A 10,000 Character Limit Won't Solve Pharma's Twitter "Problem"

Doug Weinbrenner, senior director of social media at marketing firm Intouch Solutions, suggests that Twitter's plan to extend its 140-character limit to 10,000 will put the platform "back into [pharma marketers'] consideration set" because marketers are stymied by FDA regulations requiring important safety information (i.e., side effects) to fit in a 140-character Rx-branded tweet (see here).

He thinks this will be "revolutionary" for pharma marketers: "Twitter revolutionizing the platform is probably one of the biggest things that happened in social media over the last year, and there's a considerable amount of interest in us being at the forefront of social pharma," he said.

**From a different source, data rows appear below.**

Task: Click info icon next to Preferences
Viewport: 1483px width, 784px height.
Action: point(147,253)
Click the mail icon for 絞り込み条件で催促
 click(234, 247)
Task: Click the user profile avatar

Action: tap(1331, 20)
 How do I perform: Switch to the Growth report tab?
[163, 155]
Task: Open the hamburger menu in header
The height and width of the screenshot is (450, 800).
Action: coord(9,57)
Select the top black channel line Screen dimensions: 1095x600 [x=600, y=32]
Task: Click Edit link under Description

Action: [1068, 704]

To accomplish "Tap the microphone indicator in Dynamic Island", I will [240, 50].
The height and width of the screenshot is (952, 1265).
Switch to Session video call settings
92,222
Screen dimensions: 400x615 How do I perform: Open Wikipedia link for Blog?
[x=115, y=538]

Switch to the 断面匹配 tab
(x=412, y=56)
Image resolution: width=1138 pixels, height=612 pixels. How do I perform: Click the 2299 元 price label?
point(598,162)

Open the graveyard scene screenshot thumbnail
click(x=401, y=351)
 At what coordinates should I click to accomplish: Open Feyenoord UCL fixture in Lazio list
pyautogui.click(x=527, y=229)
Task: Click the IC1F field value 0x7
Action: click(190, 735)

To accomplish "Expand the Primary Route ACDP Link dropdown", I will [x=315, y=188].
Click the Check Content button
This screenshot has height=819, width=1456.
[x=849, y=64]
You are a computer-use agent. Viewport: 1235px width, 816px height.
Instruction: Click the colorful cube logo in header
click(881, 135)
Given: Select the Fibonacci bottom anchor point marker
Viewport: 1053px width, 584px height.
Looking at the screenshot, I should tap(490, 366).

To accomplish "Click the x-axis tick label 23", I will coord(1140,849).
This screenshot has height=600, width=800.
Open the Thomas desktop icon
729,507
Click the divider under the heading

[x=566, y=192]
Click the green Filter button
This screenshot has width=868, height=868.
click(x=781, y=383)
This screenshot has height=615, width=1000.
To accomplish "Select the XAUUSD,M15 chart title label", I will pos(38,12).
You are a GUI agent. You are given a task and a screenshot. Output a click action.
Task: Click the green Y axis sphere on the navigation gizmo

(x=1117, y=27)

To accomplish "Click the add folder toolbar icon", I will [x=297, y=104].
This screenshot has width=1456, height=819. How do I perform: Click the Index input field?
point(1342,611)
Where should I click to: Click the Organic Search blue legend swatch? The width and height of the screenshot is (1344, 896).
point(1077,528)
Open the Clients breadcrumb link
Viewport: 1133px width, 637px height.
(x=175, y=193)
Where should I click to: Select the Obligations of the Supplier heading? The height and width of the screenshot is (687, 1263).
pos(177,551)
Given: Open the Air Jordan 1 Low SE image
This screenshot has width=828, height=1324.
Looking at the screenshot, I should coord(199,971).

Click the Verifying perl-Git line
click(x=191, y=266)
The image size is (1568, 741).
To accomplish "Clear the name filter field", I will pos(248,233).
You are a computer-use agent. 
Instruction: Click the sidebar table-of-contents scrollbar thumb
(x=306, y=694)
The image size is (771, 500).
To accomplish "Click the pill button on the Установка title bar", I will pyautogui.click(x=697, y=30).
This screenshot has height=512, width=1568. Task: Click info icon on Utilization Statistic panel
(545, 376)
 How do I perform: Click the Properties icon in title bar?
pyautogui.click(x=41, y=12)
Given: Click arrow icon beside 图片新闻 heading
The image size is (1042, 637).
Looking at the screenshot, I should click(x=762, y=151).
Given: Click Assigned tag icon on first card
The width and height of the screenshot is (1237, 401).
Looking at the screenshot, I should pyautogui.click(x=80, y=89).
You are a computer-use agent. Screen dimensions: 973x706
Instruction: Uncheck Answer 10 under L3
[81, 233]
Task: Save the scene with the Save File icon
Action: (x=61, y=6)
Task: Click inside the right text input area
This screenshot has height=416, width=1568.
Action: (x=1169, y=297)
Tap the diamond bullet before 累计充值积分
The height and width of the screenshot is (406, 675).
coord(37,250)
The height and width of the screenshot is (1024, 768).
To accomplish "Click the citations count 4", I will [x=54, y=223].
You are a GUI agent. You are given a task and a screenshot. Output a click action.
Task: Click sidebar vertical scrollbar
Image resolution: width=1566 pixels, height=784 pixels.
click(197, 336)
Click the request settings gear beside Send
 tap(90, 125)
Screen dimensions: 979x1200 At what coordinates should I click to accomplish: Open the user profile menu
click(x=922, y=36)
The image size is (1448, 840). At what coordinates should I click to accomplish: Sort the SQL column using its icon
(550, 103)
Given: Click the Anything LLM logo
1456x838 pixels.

But there's one possible fly in the ointment that will continue to stymie pharma marketers.

According to what I have read (here), Twitter "is aiming to retain the look and feel of the user timeline. For tweets that are longer than 140 characters, users will have to click and expand to see the rest of the text."

There's that word again! CLICK.

FDA has already gone on record and all but said the "one-click rule" is dead (see here). That is, if the user has to click on the first 140 characters to expand the tweet and see the important safety information, then the tweet is likely to generate an FDA "warning" letter no matter how many total characters are in the tweet.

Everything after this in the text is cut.